— Records for processing —
★ ★ ★ ★ ★ ★ ★

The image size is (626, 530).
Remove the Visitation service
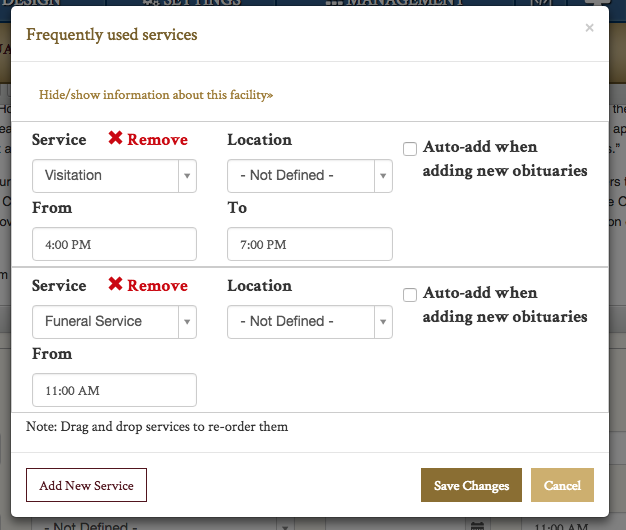click(148, 140)
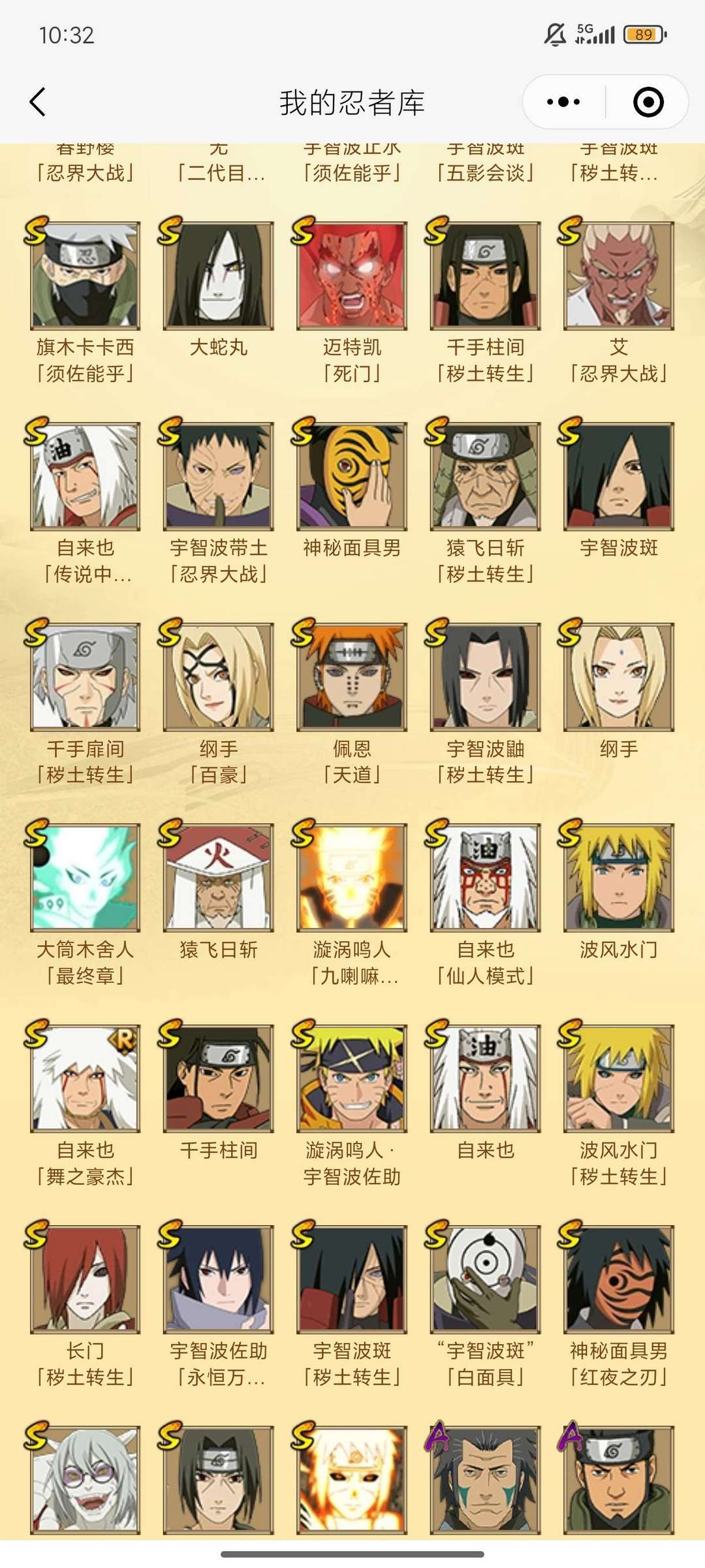705x1568 pixels.
Task: Select “宇智波斑”「白面具」portrait
Action: tap(485, 1279)
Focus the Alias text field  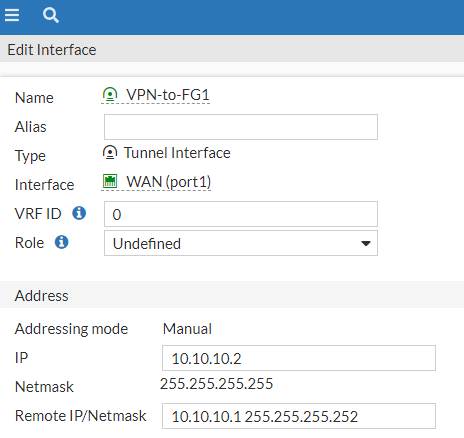tap(241, 127)
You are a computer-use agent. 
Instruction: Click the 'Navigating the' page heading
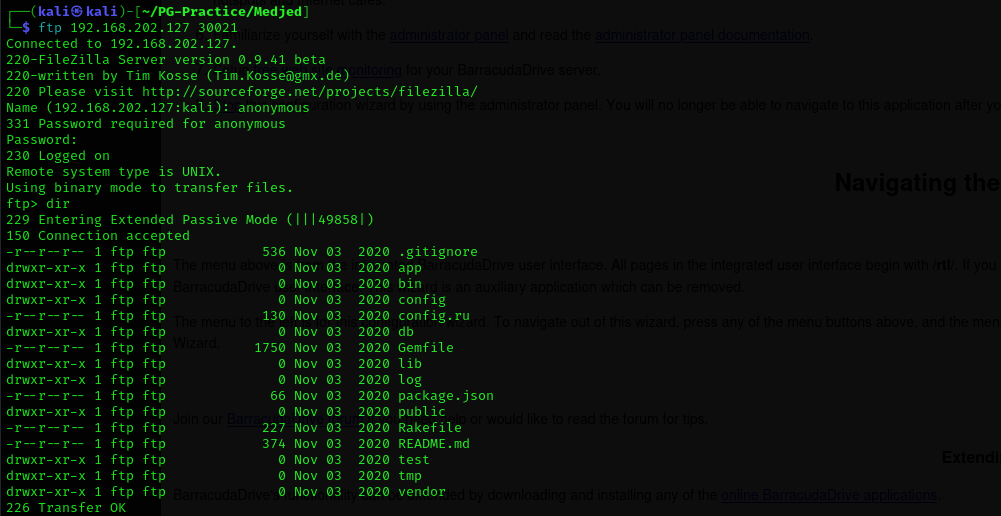coord(916,183)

★ ★ ★ ★ ★ ★ ★

— What the task asks —
Each line from the line containing "You are a computer-use agent." through the last line above must be written out exactly, and every picture must be omitted.

— Exercise response —
You are a computer-use agent. 
Instruction: Click the 'Navigating the' page heading
coord(916,183)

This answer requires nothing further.